- **Text**:
=== Section Start ===

So I could use a good support group while I go through this.
I am just purely guessing here, but maybe your husband is worried about something happening to you. I had a miscarriage, a ruptured ectopic and I almost died, and then another miscarriage before getting pregnant again. After the ectopic, and next miscarriage, my husband and I did a lot of talking. He told me that he felt really helpless seeing me in so much physical and emotional pain, and that by continuing to try and get me pregnant has done nothing but hurt me. He said he felt like he himself was a weapon, and wanted to stop having sex so I didn't have to hurt anymore. It took weeks for me talking to him and telling him that this was a risk I was willing to take again and again if it meant we got a baby in the end. He only saw me in pain, and felt guilty for causing it. If I hadn't talked to him at length about everything we went through, I don't know that I would have guessed that was his take on things. I really strongly urge you to sit down and have some tough, open, honest discussions with your DH.

=== Section End ===

- **Provided data**:
=== Section Start ===

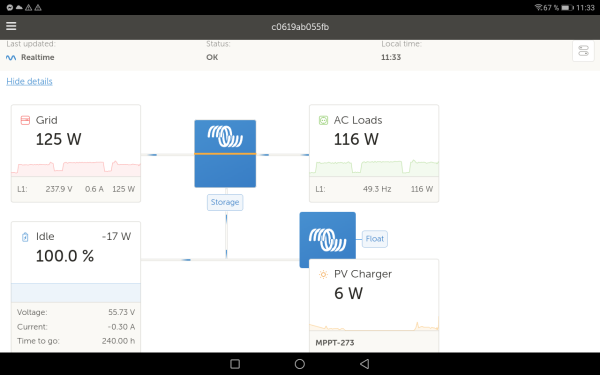600x375 pixels.
Task: Tap the Android home button
Action: tap(300, 364)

=== Section End ===

- **Task description**:
In the text, what did the writer's husband say he felt like he himself was? Rely on the text alone.

- **Output of the exercise**:
A weapon.